Traffic relating to the Ubuntu release, April 2011

The graph above shows the affect the mirror traffic had on our gigabit uplink port to the rest of the OUCS data centre network. As you can see, the traffic came close to maxing out the capacity of the link, and for the first time, we observed noticeable service degradation of other services sharing that uplink. You can see the effect on Weblearn at the Think Broadband site. We still don’t know quite what changed to push things over the edge, but I suspect that a combination of factors including many outside our control.

Lovely though Ubuntu is, it was fairly clear that it should not be swamping traffic at the expenses of critical University services such as Weblearn, so we worked immediately to resolve this. A short-term configuration change of returning 403s for half the mirror traffic was put in place, followed by some investigation of readily available rate limiting software for Apache. We looked at and deployed mod_cband, but this turned out to be relatively inflexible and quite difficult to get well-tuned configurations for, meaning that over the weekend after release downloads were unnecessarily slow.

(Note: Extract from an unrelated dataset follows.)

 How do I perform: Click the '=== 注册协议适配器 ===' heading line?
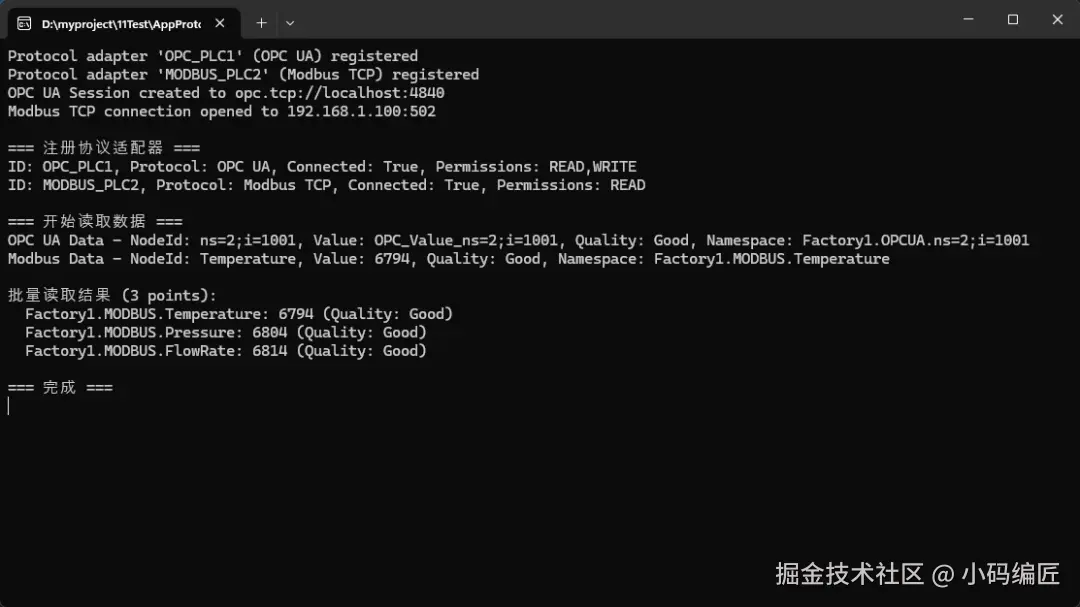(103, 148)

In the calm of the following week, I looked at alternative approaches and turned to the invaluable LARTC HOWTO, dusting up on some concepts I’d been vaguely familiar with but never used seriously (beyond using wondershaper to improve the interactivity of my home broadband connection).

There are two important pieces of advice here; firstly, it’s well worth investing a couple of hours digesting the whole traffic shaping chapter of LARTC; it’s really well written but covers some complex topics. Secondly, as it points out, CBQ, the queueing discipline you’ve probably heard of, might not be the obvious choice you thought it was.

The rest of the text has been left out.